Zaki’s first order of business has been to operationalize a series of quick wins to restore trust in city government–digging roadside drainage ditches to manage flooding, greening the city through public space development and pocket parks, upgrading roundabouts to manage traffic, and constructing walking and biking trails. “The goal is to change the face of the city and get the trust of the community back,” he says.

At the same time he is laying the groundwork for sweeping structural change. The first buses of a city-wide rapid transit system will go online next year, part of a plan to put 75% of the population within a 10-minute walk to mass transit. Development regulations will create standards for safety and accessibility and encourage use of traditional Afghan architecture and local materials.

“The trauma of this way of living doesn’t give you the luxury to think about these things.”

To find space for transit and infrastructure development Zaki is exploring “flat-for-land” policies that would move citizens from informal settlements to high-density developments. A system of cable cars could make emerging mountainside settlements more accessible. “We have to consider how we will house the next two million,” says Zaki.

Cultural and ecological preservation are also key tenets of the plan. Kabul is next to last among developing cities for access to open space. An effort to plant thousands of trees is underway while the city is taking new steps to restore historic public gardens that date back to the 16th century. This year the city reopened the historic Darul Aman Palace after it was nearly destroyed in the war.

Zaki and his team are tending to the social fabric of Kabul with new investment in women’s centers, job training and literacy programs. Farmland protection along with support for neighborhood bazaars will reinforce access to healthy food.

A subtler challenge is getting the community involved. With a history of foreign occupation, Kabul residents aren’t accustomed to having agency in urban policy. And daily threats to security keep most from looking too far into the horizon.

“The trauma of this way of living doesn’t give you the luxury to think about these things,” says Zaki, adding that the impact of a recent explosion shattered the windows of his home and hurtled his young son out of his bed.

“But we are starting to think differently.”

A dream for change fulfilled

Zaki is thankful for his training at UB, which he says prepared him to address the social landscape of urban planning. “When I came to UB I found myself surrounded by subjects like social sciences, environmental issues, ecology. It widened my perspective and prepared me to look at things from different angles.”

His quest for knowledge continues. Zaki has traveled around the world, from Singapore to Ankara to Medellin, Columbia (a city nearly as mountainous as Kabul), in search of lessons to bring back to Kabul. He finds inspiration in the city’s legacy as the oldest in the world and a crossroads for Eastern Europe, South Asia and the Middle East. Such history has brought war but also great wealth and aspirations in city-building. Kabul’s first modern urban plan, developed by King Amanullah Khan in the 1920s, laid out the network of grand boulevards, parks and palaces that now frame the city’s present-day plan.

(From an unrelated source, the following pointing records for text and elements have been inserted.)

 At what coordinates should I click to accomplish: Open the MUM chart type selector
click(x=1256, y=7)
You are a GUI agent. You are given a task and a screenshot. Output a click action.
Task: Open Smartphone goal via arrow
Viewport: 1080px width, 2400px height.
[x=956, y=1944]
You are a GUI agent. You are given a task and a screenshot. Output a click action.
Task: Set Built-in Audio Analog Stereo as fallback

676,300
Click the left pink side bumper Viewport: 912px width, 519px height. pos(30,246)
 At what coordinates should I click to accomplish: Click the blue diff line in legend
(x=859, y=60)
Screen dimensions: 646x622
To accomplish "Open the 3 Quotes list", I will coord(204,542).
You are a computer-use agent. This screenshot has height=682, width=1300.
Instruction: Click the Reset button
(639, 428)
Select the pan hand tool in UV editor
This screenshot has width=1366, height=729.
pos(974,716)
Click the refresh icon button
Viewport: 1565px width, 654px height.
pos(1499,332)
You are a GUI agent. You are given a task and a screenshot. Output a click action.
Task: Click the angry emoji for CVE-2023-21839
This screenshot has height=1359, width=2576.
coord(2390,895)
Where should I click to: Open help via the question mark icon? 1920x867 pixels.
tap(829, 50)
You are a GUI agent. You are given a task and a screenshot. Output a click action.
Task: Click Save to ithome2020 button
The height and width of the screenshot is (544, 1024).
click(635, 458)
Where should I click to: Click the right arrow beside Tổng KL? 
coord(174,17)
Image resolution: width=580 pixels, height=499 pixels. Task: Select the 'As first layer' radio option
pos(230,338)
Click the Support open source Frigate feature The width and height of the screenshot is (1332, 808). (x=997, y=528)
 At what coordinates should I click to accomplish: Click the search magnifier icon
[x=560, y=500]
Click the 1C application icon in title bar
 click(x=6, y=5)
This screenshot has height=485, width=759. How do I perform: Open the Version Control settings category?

While in Buffalo, Zaki met with UB urban planning students to share his story and learn about the program's latest developments. He also made a trip to Buffalo's City Hall to meet with Mayor Byron Brown and his planning team and tour the city’s recycling plant for insights on waste management, a key challenge in Kabul. Of his return to UB and Buffalo—his first since graduating—Zaki says: “It recharges me, and gives me energy to go back and work hard.”

While he acknowledges the road ahead will be long, and already has involved a great deal of sacrifice, Zaki says he’s always been ready.

“I have always dreamed of change,” he says. “Nothing gives me more pleasure than to lead change and development for my city."